(Compiti da svolgere)
1. Secondo il report di febbraio 2018 di SuperData citato nell'articolo su Fortnite, quanto avrebbe fatturato Fortnite: Battle Royale?
2. Prosegui l'articolo su Fortnite partendo dall'ultima frase riportata.

Fortnite

Si può definire come indiscusso il grande successo che Fortnite: Battle Royale, titolo free to play sviluppato da Epic Games, sta avendo dal momento del suo rilascio a spese del precedente sovrano indiscusso PLAYERUNKNOWN’S BATTLEGROUNDS.

Stando ai dati di un recente report di Febbraio 2018 stilato da SuperData, Fortnite: Battle Royale avrebbe fatturato la notevole cifra di 126 milioni di dollari contro i 103 milioni del concorrente PUBG.

FortniteQuesto non sta a significare certo che i guadagni di Fortnite stiano al momendo surclassando quelli di PUBG (che ricordiamo ha fatturato ben 712 milioni di dollari nel 2017) ma indubbiamente sottolineano un netto trend in salita per la fanbase del titolo free to play di Epic Games.

Fra gli aspetti che possiamo indicare come positivi per il grande successo di Fortnite possiamo ovviamente annoverare la sua disponibilità su molteplici piattaforme (PC, Xbox One e Playstation 4), una più semplice curva di apprendimento per i nuovi giocatori e una grafica volutamente “cartoon” che lo rende più adatto ai giovani rispetto al realismo di PUBG.

Notevoli sono anche i risultati ottenuti dall’edizione mobile (al momento solo per iOS) su invito di Fortnite che ha fatturato ben 1,5 milioni di dollari in soli 3 giorni.

Il declino di PUBG invece sembra essere dovuto sia all’aumento dei vari competitors al trono di miglior battle royale che alla continua lotta degli sviluppatori ai cheater che ruba tempo utile allo sviluppo di nuovi contenuti.

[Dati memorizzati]
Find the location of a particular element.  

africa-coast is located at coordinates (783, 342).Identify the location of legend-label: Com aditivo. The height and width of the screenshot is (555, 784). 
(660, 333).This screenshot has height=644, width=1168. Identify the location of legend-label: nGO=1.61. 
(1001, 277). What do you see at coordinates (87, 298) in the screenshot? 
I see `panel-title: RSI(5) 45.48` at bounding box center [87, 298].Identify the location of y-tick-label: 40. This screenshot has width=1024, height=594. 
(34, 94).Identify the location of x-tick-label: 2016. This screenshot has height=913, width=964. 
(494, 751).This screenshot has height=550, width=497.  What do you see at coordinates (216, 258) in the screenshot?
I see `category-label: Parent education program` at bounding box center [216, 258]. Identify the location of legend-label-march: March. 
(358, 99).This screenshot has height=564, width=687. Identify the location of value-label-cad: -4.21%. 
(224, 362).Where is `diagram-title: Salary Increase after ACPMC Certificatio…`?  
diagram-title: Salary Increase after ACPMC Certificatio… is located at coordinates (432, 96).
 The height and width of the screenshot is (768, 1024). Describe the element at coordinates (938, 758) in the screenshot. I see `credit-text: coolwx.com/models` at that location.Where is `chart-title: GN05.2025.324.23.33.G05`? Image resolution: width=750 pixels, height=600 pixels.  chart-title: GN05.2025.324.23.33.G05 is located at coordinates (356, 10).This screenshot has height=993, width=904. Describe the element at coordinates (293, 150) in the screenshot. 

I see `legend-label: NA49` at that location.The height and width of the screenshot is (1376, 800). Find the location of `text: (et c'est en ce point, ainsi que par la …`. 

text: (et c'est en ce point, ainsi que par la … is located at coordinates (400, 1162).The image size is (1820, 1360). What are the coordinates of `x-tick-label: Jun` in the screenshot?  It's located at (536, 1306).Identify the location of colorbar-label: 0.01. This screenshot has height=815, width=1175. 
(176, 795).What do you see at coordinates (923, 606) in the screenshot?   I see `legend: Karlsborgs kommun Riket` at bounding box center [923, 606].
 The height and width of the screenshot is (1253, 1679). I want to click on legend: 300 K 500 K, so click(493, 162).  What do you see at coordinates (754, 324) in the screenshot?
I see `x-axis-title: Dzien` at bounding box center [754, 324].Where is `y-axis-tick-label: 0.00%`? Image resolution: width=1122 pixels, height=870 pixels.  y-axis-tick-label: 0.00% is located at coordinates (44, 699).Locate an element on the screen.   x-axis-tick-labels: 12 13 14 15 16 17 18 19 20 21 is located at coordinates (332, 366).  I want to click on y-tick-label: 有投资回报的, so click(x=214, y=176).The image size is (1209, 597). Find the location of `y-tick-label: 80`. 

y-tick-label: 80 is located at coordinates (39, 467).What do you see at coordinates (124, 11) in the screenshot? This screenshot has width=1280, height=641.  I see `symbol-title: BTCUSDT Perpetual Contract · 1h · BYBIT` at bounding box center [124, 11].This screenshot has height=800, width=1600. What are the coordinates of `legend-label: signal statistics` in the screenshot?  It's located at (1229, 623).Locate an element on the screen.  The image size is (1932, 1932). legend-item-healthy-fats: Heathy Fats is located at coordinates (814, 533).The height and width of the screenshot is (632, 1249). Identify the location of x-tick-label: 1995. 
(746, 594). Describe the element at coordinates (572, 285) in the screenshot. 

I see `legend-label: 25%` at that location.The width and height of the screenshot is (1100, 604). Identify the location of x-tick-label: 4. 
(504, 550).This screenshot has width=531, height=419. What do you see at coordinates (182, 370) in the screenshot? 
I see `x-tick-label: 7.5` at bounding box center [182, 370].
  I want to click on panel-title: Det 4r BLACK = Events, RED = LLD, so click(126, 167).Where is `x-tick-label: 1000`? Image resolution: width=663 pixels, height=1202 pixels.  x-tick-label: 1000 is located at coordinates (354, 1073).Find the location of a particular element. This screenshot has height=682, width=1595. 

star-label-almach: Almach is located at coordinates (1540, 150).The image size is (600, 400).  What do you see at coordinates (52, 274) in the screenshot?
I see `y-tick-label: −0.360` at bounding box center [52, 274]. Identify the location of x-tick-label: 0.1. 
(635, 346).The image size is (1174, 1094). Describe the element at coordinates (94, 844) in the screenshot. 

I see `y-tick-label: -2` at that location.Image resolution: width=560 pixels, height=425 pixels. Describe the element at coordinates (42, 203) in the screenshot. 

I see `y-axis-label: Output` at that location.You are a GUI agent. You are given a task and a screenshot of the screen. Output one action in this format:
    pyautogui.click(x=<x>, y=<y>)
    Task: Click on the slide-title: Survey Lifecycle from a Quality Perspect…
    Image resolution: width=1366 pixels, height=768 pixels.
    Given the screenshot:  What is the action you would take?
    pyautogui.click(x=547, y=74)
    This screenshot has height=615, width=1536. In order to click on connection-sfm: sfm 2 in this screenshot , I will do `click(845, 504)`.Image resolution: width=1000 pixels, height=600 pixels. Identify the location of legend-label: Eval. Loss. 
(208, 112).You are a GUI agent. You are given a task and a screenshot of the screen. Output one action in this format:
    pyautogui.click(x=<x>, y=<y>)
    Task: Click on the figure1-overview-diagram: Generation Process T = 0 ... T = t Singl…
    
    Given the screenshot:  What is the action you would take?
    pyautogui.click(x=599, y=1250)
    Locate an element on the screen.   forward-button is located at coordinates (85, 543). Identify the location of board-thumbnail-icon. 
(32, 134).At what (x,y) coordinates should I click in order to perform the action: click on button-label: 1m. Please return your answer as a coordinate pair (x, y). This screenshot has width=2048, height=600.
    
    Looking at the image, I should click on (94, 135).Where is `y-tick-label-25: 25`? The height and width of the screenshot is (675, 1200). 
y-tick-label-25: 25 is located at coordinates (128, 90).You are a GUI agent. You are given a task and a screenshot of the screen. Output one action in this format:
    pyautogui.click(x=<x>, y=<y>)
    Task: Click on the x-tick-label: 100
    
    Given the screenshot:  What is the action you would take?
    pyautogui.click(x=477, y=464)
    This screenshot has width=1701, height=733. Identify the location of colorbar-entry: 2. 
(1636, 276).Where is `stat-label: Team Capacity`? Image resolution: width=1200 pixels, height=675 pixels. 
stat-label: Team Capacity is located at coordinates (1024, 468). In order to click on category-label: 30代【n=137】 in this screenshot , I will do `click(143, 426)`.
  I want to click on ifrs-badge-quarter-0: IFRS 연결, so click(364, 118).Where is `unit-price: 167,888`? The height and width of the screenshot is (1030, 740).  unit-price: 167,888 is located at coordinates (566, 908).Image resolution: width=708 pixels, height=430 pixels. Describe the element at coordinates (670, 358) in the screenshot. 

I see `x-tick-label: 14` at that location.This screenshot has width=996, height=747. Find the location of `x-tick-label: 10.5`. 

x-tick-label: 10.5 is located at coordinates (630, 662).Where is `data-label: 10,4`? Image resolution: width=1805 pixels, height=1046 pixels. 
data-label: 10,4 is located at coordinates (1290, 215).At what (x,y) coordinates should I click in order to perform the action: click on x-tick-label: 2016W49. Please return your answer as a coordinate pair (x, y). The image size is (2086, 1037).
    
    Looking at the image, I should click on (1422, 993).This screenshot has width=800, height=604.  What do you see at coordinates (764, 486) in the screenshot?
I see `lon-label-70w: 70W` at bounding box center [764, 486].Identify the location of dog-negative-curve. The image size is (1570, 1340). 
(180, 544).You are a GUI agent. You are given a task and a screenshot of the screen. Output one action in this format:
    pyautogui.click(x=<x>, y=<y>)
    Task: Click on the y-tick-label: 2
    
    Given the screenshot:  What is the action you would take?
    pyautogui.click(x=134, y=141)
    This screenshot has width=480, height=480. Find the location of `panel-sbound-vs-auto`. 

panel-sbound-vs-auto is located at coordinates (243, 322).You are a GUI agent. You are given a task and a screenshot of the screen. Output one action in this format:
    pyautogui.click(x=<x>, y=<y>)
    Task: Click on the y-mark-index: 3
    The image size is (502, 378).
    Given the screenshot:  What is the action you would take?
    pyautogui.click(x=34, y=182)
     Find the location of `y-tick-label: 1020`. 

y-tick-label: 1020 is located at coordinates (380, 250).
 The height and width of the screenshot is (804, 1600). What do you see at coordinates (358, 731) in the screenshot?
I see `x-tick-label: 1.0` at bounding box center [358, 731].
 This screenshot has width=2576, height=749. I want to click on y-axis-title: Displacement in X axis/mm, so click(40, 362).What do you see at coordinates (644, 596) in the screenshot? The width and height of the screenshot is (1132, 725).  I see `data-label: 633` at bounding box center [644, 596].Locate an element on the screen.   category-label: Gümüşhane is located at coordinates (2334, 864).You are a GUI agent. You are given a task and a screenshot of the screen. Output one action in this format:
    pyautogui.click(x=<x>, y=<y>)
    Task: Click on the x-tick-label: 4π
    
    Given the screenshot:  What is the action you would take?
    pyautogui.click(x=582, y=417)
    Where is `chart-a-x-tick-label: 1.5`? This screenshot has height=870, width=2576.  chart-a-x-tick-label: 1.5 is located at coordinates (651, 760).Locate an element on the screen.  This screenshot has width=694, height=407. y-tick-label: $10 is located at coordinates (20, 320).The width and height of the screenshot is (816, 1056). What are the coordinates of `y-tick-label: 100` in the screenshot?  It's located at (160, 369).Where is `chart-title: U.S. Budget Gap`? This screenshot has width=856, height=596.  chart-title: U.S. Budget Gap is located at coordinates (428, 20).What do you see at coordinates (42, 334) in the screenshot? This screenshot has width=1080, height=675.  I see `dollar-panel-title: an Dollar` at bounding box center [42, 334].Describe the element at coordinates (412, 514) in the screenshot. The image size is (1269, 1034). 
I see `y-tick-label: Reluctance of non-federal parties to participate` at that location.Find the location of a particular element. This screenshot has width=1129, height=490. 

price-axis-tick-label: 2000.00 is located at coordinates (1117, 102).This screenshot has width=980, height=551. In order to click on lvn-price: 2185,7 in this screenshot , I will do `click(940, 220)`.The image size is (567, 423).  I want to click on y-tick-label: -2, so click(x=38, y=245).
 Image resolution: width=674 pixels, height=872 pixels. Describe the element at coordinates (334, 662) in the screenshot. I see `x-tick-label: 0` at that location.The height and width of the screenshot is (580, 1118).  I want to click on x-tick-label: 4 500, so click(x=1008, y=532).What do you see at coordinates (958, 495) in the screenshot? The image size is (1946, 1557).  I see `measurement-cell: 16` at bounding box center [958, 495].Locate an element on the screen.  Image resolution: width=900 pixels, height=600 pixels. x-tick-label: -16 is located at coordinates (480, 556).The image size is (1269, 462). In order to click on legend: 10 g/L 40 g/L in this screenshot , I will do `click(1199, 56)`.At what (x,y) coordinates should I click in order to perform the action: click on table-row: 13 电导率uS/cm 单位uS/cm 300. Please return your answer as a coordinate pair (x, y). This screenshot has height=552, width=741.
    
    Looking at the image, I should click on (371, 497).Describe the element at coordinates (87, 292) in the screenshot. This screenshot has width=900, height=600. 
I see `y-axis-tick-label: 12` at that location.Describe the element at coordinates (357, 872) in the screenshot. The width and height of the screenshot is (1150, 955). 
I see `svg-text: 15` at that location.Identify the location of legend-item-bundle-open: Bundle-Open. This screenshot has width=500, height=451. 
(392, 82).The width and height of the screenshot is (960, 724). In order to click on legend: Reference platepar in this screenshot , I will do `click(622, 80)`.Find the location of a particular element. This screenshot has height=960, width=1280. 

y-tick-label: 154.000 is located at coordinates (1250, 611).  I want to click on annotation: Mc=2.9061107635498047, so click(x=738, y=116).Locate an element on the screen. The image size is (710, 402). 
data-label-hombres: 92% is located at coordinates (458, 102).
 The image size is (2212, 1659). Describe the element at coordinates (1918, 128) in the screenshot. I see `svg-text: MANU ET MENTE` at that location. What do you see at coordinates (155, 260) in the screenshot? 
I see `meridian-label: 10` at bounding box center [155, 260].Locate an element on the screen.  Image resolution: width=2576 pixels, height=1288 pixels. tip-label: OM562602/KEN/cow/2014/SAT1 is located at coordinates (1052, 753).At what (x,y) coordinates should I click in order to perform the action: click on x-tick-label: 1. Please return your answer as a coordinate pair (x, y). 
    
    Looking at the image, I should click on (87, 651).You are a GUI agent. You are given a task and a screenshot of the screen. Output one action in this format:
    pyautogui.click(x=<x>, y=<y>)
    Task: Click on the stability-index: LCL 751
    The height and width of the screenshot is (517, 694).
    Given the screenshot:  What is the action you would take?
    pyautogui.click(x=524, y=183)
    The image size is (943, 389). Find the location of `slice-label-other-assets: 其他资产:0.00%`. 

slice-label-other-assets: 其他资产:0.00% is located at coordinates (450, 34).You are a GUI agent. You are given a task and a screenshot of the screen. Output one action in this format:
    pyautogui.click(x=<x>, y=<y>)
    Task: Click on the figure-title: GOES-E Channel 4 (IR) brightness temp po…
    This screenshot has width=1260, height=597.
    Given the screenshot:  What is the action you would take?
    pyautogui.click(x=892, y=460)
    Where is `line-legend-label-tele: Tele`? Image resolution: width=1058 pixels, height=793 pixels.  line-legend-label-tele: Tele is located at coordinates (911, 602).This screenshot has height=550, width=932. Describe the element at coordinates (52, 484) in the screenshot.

(Risposte ai compiti)
1. 126 milioni di dollari.

2.
Playerunknown's Battleground


“Major publishers like Activision Blizzard, Electronic Arts, and Ubisoft have the potential to bring AAA-level production values to the subgenre. PUBG is no longer the biggest battle royale game in town. But it still has an edge over games that have yet to come out, giving it time to correct its course and carve out a major share of the market for years to come.”


Sempre da SuperData si evince come PUBG debba puntare ad essere un punto di riferimento per quei giocatori che cercano un’esperienza più complessa e avanzata, ritagliandosi quindi quella fetta di mercato di giocatori a cui puntano ad esempio titolo come Raimbow Six: Siege, ARMA 3 o Counter Strike.
Il team di PUBG deve però vedersela con i cheater prima di poter pensare al futuro e alle mosse da farsi per mantenere l’eccellenza.